Published online Apr 27, 2020. doi: 10.4254/wjh.v12.i4.137
Peer-review started: December 29, 2019
First decision: February 16, 2020
Revised: February 28, 2020
Accepted: March 22, 2020
Article in press: March 22, 2020
Published online: April 27, 2020
Processing time: 115 Days and 11.6 Hours
Chronic hepatitis C (CHC) is associated with an elevated prevalence of type 2 diabetes mellitus. Although, some mechanisms underlying the modified glucose metabolism in hepatitis C virus (HCV) infection have been elucidated, several aspects remain unknown. Growing scientific evidence has suggested a role of pro-inflammatory immune response. Increased serum concentrations of interleukin-6 (IL-6) have been associated with insulin resistance, type 2 diabetes mellitus as well as advanced forms of liver disease in chronic hepatitis C infection.

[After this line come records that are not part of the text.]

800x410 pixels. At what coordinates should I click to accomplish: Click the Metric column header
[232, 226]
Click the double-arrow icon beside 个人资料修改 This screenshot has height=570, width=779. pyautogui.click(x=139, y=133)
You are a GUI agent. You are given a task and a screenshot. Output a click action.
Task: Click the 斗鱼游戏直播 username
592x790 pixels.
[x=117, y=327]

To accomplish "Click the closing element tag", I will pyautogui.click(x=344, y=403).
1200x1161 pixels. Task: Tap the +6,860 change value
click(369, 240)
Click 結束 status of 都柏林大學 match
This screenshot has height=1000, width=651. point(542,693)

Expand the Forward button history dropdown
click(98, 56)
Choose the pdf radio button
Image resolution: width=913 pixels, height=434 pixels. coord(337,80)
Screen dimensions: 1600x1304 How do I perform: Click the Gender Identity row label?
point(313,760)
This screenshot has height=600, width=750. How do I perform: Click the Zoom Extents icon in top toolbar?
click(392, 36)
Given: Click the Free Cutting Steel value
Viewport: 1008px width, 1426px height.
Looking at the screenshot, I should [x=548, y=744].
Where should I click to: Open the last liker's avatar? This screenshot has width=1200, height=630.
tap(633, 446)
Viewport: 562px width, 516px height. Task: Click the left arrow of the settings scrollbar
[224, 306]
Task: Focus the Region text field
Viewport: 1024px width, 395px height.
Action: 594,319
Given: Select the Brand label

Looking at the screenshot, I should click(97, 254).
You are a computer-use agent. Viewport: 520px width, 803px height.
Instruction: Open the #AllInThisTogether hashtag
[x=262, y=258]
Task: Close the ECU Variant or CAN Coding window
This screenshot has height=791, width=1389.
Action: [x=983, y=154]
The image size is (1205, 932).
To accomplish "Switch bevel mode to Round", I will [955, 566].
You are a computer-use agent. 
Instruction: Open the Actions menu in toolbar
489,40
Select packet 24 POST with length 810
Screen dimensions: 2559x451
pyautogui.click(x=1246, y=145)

Patients with CHC, with insulin resistance or type 2 diabetes mellitus are likely to have a more complicated course of the infection. Based on previous reports, it is important to keep in mind, if on the one hand insulin resistance is recognized as a risk factor for the progression of HCV-related liver disease, on the other hand, preceding HCV infection significantly increases the risk of developing type 2 diabetes mellitus. Additionally, diabetic patients are at an increased risk of acquiring HCV infection. Thus, this two-way interface, i.e., the relationship linking HCV and type 2 diabetes mellitus, is possibly determined by complex and multifaceted interactions among the hepatitis virus, the environment and the host.
The objectives of this study were therefore to investigate the frequency of IL-6-174G/C (rs1800795) single nucleotide polymorphism in CHC patients and in healthy subjects of the same ethnicity. Furthermore, the association between type 2 diabetes mellitus (dependent variable) and demographic, clinical, nutritional, virological and IL-6 genotyping data was also evaluated in patients chronically infected with HCV.
Two hundred and forty-five patients with CHC and 179 healthy control subjects (blood donors) were prospectively included. Type 2 diabetes mellitus was diagnosed according to the criteria of the American Diabetes Association. Clinical, biochemical, histological and radiological criteria were applied to make the diagnosis and staging of the liver disease. IL-6-174G/C (rs1800795) genotyping was Taqman assayed by Real Time PCR System 7.500 by using oligonucleotide primers previously described by Fishman et al[44]. The Hardy-Weinberg equilibrium of alleles at individual loci was assessed by two-tailed chi-square test or Fisher’s exact test. The associations of each variable including IL-6-174G/C, sex, increasing age, blood hypertension, nutritional status, liver fibrosis stage (chronic hepatitis and cirrhosis) with type 2 diabetes mellitus were tested in univariate analysis. All variables with P values < 0.20 were included in the full model of logistic regression. Odds ratio (OR) and 95%CI were used as an estimate of the risk. P values ≤ 0.05 were considered significant.
Type 2 diabetes mellitus, blood hypertension and liver cirrhosis were observed in 20.8% (51/245), 40.0% (98/245) and 38.4% (94/245) of the patients, respectively. The frequency of the studied IL-6 single nucleotide polymorphism did not differ between the CHC patients and controls (P = 0.81) and the alleles were in Hardy-Weinberg equilibrium (P = 0.38). In the multivariate analysis, type 2 diabetes mellitus was inversely associated with GC and CC genotypes of IL-6-174 (OR = 0.42; 95%CI = 0.22-0.78; P = 0.006) and positively associated with blood hypertension (OR = 5.56; 95%CI = 2.79-11.09; P < 0.001).
In the current study, we demonstrated for the first time that the IL-6-174G/C gene promoter polymorphism is inversely associated with type 2 diabetes mellitus in patients with CHC. This finding reinforces the need for additional investigations focusing on the biological mechanisms of diabetes mellitus in patients chronically infected with HCV.
The identification of potential inflammatory mediators involved in the crosstalk between HCV and the axis pancreas-liver remains important issues that deserve further investigations. Moreover, better understanding of these processes may positively affect the management strategies for reducing the extra-hepatic manifestations and their negative impact on health status in CHC patients.